Olive Leaves as Biotemplates for Enhanced Solar-Light Harvesting by a Titania-Based Solid
Jesús Hidalgo-Carrillo,
Juan Martín-Gómez,
M. Carmen Herrera-Beurnio,
Rafael C. Estévez,
Francisco J. Urbano,
Alberto Marinas
Affiliations
Jesús Hidalgo-Carrillo
Departamento de Química Orgánica, Instituto Universitario de Investigación en Química Fina y Nanoquímica (IUNAN), Universidad de Córdoba, Campus de Rabanales, Edificio Marie Curie, E-14071 Córdoba, Spain
Juan Martín-Gómez
Departamento de Química Orgánica, Instituto Universitario de Investigación en Química Fina y Nanoquímica (IUNAN), Universidad de Córdoba, Campus de Rabanales, Edificio Marie Curie, E-14071 Córdoba, Spain
M. Carmen Herrera-Beurnio
Departamento de Química Orgánica, Instituto Universitario de Investigación en Química Fina y Nanoquímica (IUNAN), Universidad de Córdoba, Campus de Rabanales, Edificio Marie Curie, E-14071 Córdoba, Spain
Rafael C. Estévez
Departamento de Química Orgánica, Instituto Universitario de Investigación en Química Fina y Nanoquímica (IUNAN), Universidad de Córdoba, Campus de Rabanales, Edificio Marie Curie, E-14071 Córdoba, Spain
Francisco J. Urbano
Departamento de Química Orgánica, Instituto Universitario de Investigación en Química Fina y Nanoquímica (IUNAN), Universidad de Córdoba, Campus de Rabanales, Edificio Marie Curie, E-14071 Córdoba, Spain
Alberto Marinas
Departamento de Química Orgánica, Instituto Universitario de Investigación en Química Fina y Nanoquímica (IUNAN), Universidad de Córdoba, Campus de Rabanales, Edificio Marie Curie, E-14071 Córdoba, Spain
Olive leaves (by-product from olive oil production in olive mills) were used as biotemplates to synthesize a titania-based artificial olive leaf (AOL).

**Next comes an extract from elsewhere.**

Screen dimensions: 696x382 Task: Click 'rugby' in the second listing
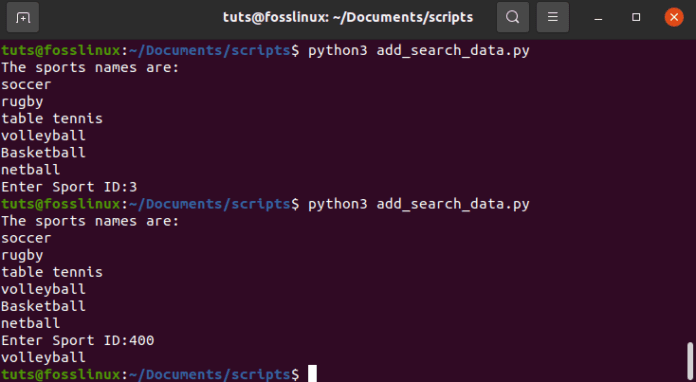pos(22,256)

Scanning electron microscopy (SEM) images of AOL showed the successful replication of trichomes and internal structure channels present in olive leaves. The BET surface area of AOL was 52 m2·g−1. X-ray diffraction (XRD) and Raman spectra revealed that the resulting solid was in the predominantly-anatase crystalline form (7.5 nm average particle size). Moreover, the synthesis led to a red-shift in light absorption as compared to reference anatase (gap energies of 2.98 and 3.2 eV, respectively). The presence of surface defects (as evidenced by X-ray photoelectron spectroscopy, XPS, and electron paramagnetic resonance spectroscopy, EPR) and doping elements (e.g., 1% nitrogen, observed by elemental analysis and XPS) could account for that. AOL was preliminarily tested as a catalyst for hydrogen production through glycerol photoreforming and exhibited an activity 64% higher than reference material Evonik P25 under solar irradiation and 144% greater under ultraviolet radiation (UV).